**Task**
Go through the entries and copy each one exactly. Leave none out.

─── Material for the task

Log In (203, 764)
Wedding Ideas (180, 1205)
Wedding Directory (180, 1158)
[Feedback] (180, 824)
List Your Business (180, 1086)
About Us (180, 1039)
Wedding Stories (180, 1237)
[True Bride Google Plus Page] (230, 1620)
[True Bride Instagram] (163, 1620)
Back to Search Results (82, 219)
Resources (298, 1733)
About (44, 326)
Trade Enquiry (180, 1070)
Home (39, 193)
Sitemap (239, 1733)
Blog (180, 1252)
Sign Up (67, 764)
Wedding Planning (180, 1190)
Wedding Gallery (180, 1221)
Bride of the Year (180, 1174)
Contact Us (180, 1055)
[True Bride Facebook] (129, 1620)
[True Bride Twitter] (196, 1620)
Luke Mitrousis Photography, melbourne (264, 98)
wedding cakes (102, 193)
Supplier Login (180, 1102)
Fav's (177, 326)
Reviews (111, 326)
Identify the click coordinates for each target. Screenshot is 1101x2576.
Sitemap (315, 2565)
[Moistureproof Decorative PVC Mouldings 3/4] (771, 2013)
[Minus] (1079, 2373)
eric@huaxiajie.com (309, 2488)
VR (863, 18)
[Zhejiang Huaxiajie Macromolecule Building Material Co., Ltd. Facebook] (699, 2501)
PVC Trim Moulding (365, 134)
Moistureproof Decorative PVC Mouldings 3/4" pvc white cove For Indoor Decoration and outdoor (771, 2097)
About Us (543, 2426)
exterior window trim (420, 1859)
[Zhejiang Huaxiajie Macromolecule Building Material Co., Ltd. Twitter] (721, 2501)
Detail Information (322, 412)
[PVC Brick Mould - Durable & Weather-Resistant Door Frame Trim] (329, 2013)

──────

**Response box**
Log In (203, 764)
Wedding Ideas (180, 1205)
Wedding Directory (180, 1158)
[Feedback] (180, 824)
List Your Business (180, 1086)
About Us (180, 1039)
Wedding Stories (180, 1237)
[True Bride Google Plus Page] (230, 1620)
[True Bride Instagram] (163, 1620)
Back to Search Results (82, 219)
Resources (298, 1733)
About (44, 326)
Trade Enquiry (180, 1070)
Home (39, 193)
Sitemap (239, 1733)
Blog (180, 1252)
Sign Up (67, 764)
Wedding Planning (180, 1190)
Wedding Gallery (180, 1221)
Bride of the Year (180, 1174)
Contact Us (180, 1055)
[True Bride Facebook] (129, 1620)
[True Bride Twitter] (196, 1620)
Luke Mitrousis Photography, melbourne (264, 98)
wedding cakes (102, 193)
Supplier Login (180, 1102)
Fav's (177, 326)
Reviews (111, 326)
Identify the click coordinates for each target. Screenshot is 1101x2576.
Sitemap (315, 2565)
[Moistureproof Decorative PVC Mouldings 3/4] (771, 2013)
[Minus] (1079, 2373)
eric@huaxiajie.com (309, 2488)
VR (863, 18)
[Zhejiang Huaxiajie Macromolecule Building Material Co., Ltd. Facebook] (699, 2501)
PVC Trim Moulding (365, 134)
Moistureproof Decorative PVC Mouldings 3/4" pvc white cove For Indoor Decoration and outdoor (771, 2097)
About Us (543, 2426)
exterior window trim (420, 1859)
[Zhejiang Huaxiajie Macromolecule Building Material Co., Ltd. Twitter] (721, 2501)
Detail Information (322, 412)
[PVC Brick Mould - Durable & Weather-Resistant Door Frame Trim] (329, 2013)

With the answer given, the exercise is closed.